Las razones: la falta de una cultura ciudadana de la denuncia para evidenciar estos actos, y la incapacidad de las autoridades para acreditar la queja como delito, pues se persigue por querella, no por oficio, afirmó Francisco Javier Galicia Campos, académico del Instituto de Investigaciones Jurídicas (IIJ) de la UNAM.

El penalista indicó que en nuestro país el artículo primero constitucional establece el derecho fundamental a la no discriminación, y obliga al Estado a prevenir, investigar, sancionar y reparar si se presenta; y gracias a la exigencia social, en 2003 se promulgó la Ley Federal para Prevenir y Eliminar la Discriminación.

No obstante, 12 de los 32 estados –Baja California, Campeche, Chiapas, Estado de México, Guanajuato, Guerrero, Hidalgo, Jalisco, Nayarit, Sinaloa, Sonora y Tamaulipas– no tienen tipificada la discriminación racial como delito (de acuerdo con el Consejo Nacional para Prevenir la Discriminación, Conapred).

En la Ciudad de México, si un individuo incurre en conductas de este tipo, la ley impone una pena alternativa: prisión de uno a tres años, o de 10 a 25 días de trabajo en favor de la comunidad y multa.
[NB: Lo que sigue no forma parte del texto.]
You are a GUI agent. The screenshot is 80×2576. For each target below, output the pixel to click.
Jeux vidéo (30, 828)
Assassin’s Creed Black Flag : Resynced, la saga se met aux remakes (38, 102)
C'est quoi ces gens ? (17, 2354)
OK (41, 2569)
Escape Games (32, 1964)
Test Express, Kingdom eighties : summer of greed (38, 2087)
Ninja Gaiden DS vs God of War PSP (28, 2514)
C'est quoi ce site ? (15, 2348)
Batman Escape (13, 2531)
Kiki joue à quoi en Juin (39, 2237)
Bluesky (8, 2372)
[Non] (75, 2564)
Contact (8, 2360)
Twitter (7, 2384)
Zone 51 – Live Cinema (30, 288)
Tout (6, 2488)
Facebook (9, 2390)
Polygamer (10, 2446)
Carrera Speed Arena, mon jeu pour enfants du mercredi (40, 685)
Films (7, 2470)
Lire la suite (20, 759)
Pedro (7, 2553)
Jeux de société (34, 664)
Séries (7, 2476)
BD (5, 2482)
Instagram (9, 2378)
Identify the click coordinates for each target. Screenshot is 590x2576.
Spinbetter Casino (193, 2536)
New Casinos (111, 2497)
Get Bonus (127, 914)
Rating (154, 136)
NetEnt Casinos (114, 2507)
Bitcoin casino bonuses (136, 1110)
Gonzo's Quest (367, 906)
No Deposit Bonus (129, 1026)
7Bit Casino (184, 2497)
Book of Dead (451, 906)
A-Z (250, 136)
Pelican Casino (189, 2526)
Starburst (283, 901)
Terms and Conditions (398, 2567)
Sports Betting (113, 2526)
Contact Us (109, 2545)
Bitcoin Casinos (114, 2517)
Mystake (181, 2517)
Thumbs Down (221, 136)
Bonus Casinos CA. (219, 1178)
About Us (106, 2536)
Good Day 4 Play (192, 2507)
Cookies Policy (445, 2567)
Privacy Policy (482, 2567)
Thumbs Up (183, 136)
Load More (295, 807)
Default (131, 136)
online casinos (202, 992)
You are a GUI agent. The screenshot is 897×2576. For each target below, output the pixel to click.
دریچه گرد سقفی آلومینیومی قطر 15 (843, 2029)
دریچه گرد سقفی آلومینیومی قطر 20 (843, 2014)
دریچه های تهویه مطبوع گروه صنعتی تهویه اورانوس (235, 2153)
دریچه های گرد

El 21 de marzo se designó como el Día Internacional de la Eliminación de la Discriminación Racial para recordar los hechos violentos contra un grupo de ciudadanos negros que se manifestaban de forma pacífica contra la segregación racial, conocida como Apartheid, en Sharpeville, Sudáfrica, en 1960.

Tras la muerte de al menos 69 personas y 100 heridos, la Asamblea General de la ONU instó a la comunidad internacional a eliminar todas las formas de discriminación racial.

ICERD

La Convención Internacional sobre toda forma de discriminación racial (ICERD) es uno de los principales tratados internacionales dirigidos explícitamente a la eliminación de la discriminación racial.

Conformada por 174 Estados parte y adoptada en 1965, la ICERD consta de 25 artículos y una serie de recomendaciones generarles para dar solución de este problema. Al ser señalado como país racista, el gobierno mexicano decidió ratificar este convenio en 2002.

La convención da voz a la sociedad civil, por lo que se convierte en una herramienta útil para hacer valer sus derechos.

Como sociedad civil debemos pronunciarnos contra estas conductas, y en la academia nos corresponde difundir una cultura de la no discriminación, concluyó Galicia Campos.

Desde hace años, El IIJ imparte un diplomado sobre el derecho a la no discriminación.

Dirigido a servidores públicos, investigadores, activistas en derechos humanos, miembros de organizaciones sociales y civiles, así como estudiantes de licenciatura de diversa áreas, el diplomado pretende dotar a los participantes de las herramientas necesarias para la investigación, protección y promoción del derecho a la no discriminación, desde sus respectivas funciones y actividades.